In Part 1, we talked about the problems in trying to hot reload a CH module.
Before talking about our progress, I would like to mention a few problems in plugins package. The plugins package is currently not maintained well and does not work correctly with all recent versions of ghc. Particularly, module loading does not work when a third party module is given as input on 64-bit architecture. load requires the dependency information for loading all the dependent modules in the correct order. This information is parsed from the .hi files created when a haskell module is compiled. I am not sure why it is unable to resolve objects in 64 bit architecture. Maybe the hi parsing code is broken for 64 bit architecture. So, it probably will only work on 32 bit architecture for now. I am testing the code on a 32-bit Vagrant VM. Let me know if you want the VM image for testing.
Also, in ghc-7.6, unload does not actually unload the object code. It has been fixed in ghc-7.8 by Simon Marlow for static builds.
In my previous post, I talked about the problem of doing an unload before a reload otherwise a reload won't really do a load. In ghc-7.6, an unload does not unload the Object code anyways. It simply removes the module from the list of currently loaded modules. And load checks whether a module is already loaded by looking at that list and does not reload if it already exists. Now, one way we could prevent changing the type of DynamicT to include a Module type as argument(which was a problem) is that we could simply call unload m just after we load it. The next call to load will work perfectly, the current load is still valid because unload didn't really unload the object code and we don't need to explicitly pass the module to reboot.

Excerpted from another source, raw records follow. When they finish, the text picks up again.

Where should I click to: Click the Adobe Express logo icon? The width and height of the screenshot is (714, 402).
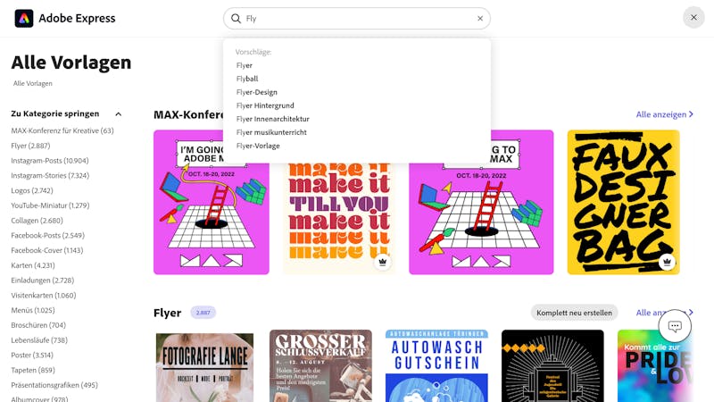(x=24, y=18)
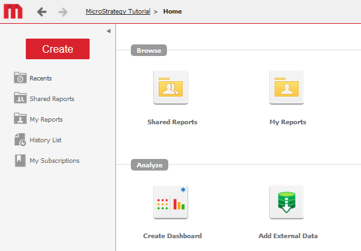Select My Reports in the sidebar

(x=46, y=119)

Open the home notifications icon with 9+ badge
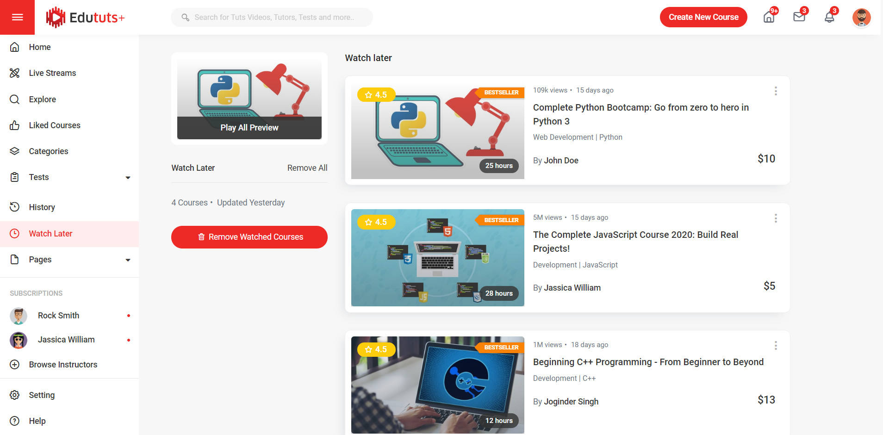click(769, 17)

Now, it works except that it still executes the old version. The reboot function reloads the new version of code and simply returns. The return goes back to the old code(still in memory). This means that load can handle multiple versions of module in memory. But, instead of returning to the old version of code, we would want to start with the new version of code.

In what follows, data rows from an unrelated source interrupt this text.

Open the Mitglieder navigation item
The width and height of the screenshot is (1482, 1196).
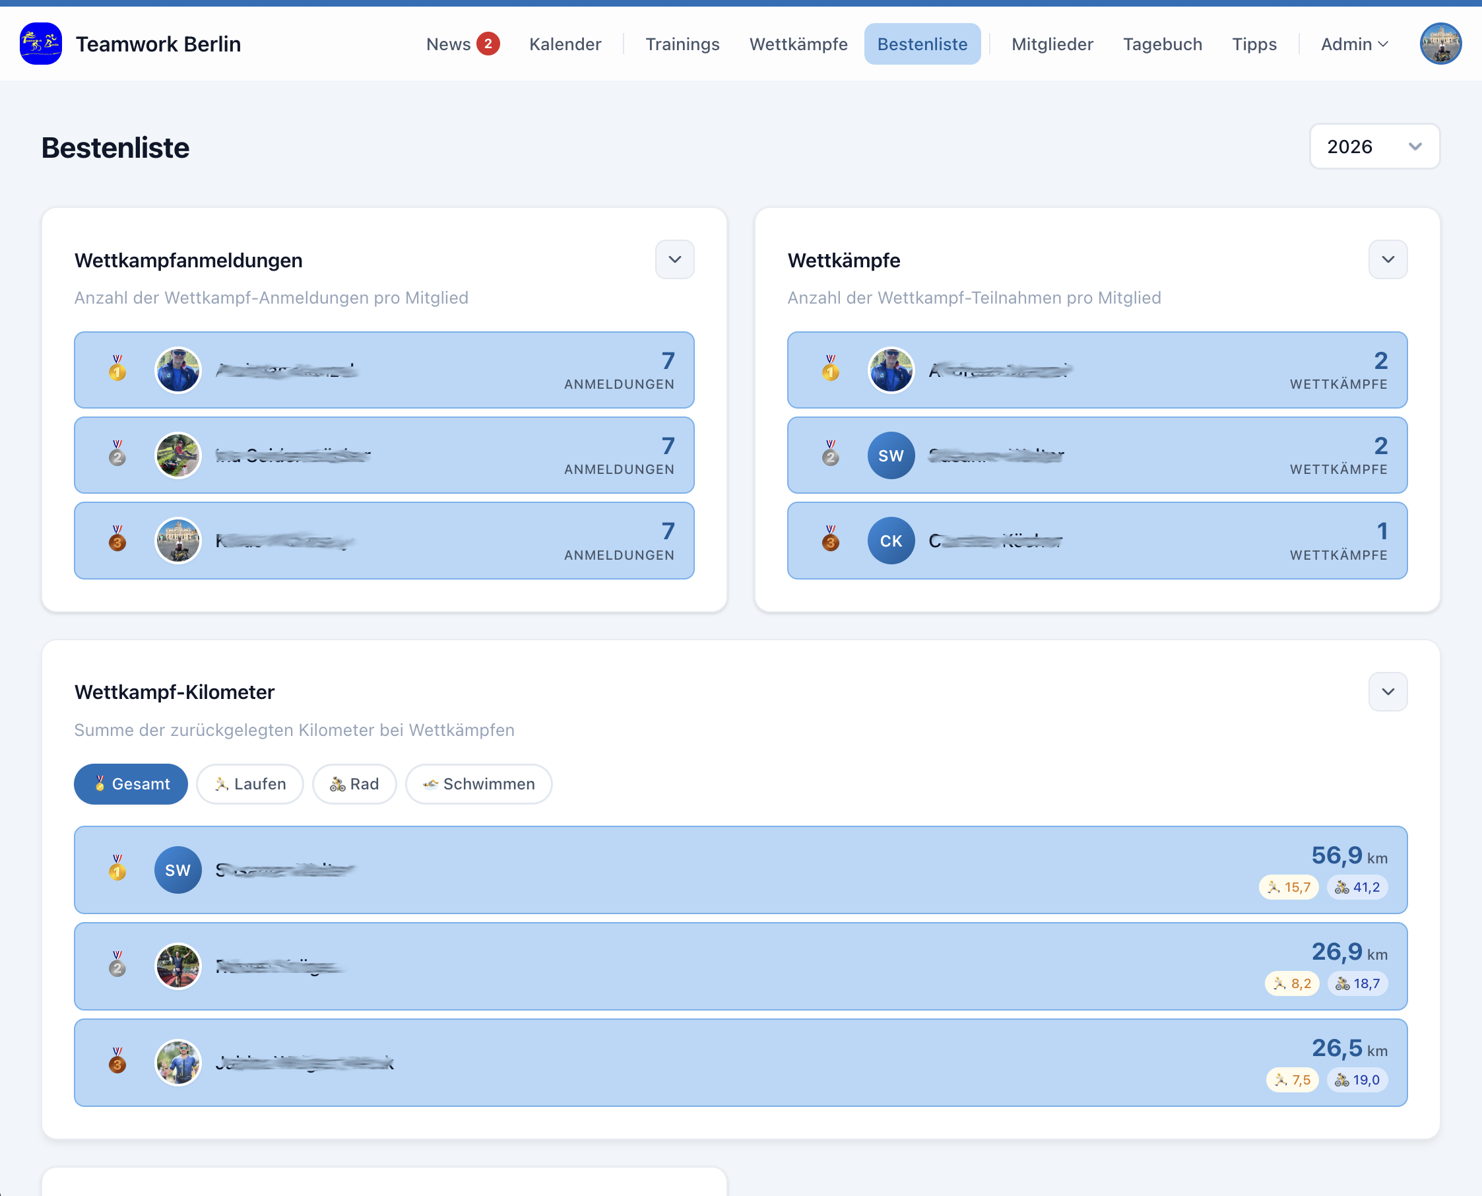coord(1052,44)
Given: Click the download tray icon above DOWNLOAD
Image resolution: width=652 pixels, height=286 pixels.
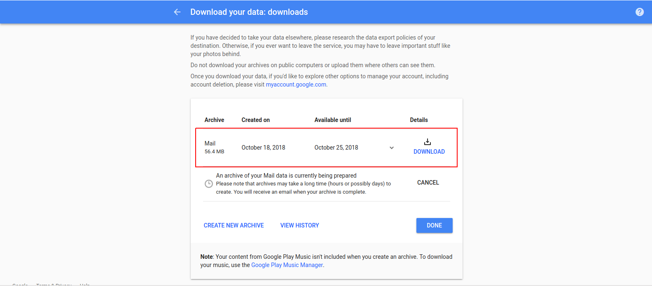Looking at the screenshot, I should point(428,142).
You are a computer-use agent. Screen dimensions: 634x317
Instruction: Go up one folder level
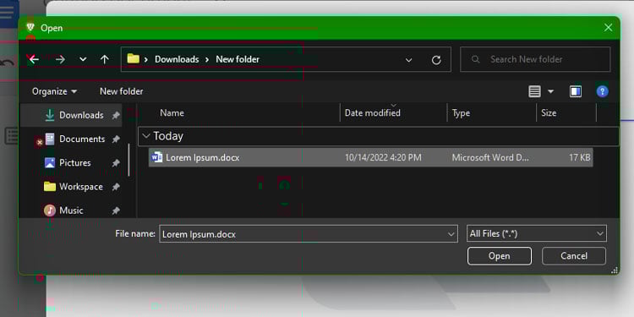[105, 59]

If you look at the type of load,
| load :: FilePath->[FilePath]->[PackageConf]->Symbol->IO (LoadStatus a)
|
you can pass a symbol and when you evaluate the value associated with that symbol, you evaluate the code of that symbol (for example main).
One way to approach the problem would be the following. Instead of reboot just loading a new version of code and returning, we don't let reboot return. Instead we evaluate the new symbol.
If the symbol is main, we basically start from the beginning of the new version (main) and we can short-circuit all initialization if it's reboot instead of a boot. But we would need to pass all the state of the processes as well as their hidden state such as mailbox(CQueue) which would require lots of changes to the existing CH infrastructure.
If the symbol is instead "server", the process that we are upgrading, it should not type check because the type of reboot is IO() and the type of server is (a -> Process ()) but it does not give any type error. Any it runs perfectly with the old vesion of the code as if the call to server at the end of reboot has failed silently. I am not sure what is happening here.
If instead of evaluating server inside reboot, we could return the value to server and let the server call the new server, that would be ideal just like in erlang. But this does not look possible.
The type of reboot would be something like
| reboot :: IO (Maybe a)
|
where a = DynamicT -> Process ()
The type of DynamicT is same as the type of reboot. So, the type of DynamicT becomes
| type DynamicT = IO (Maybe (DynamicT -> Process ()) )
|
This gives a "Cycle in type synonym declarations" type error. Even if it type checked , calling the new server value from the old server code, might not magically lead to sharing of process state between the old and new "server".
Is there any hope to achieve erlang style ?MODULE:server call to simply switch to the new version in memory flawlessly (with access to old mailbox which is decoupled from the process in erlang) in Cloud Haskell? For now, it does not look like it would be possible without fundamentally ripping apart the Process state and radically changing the CH code.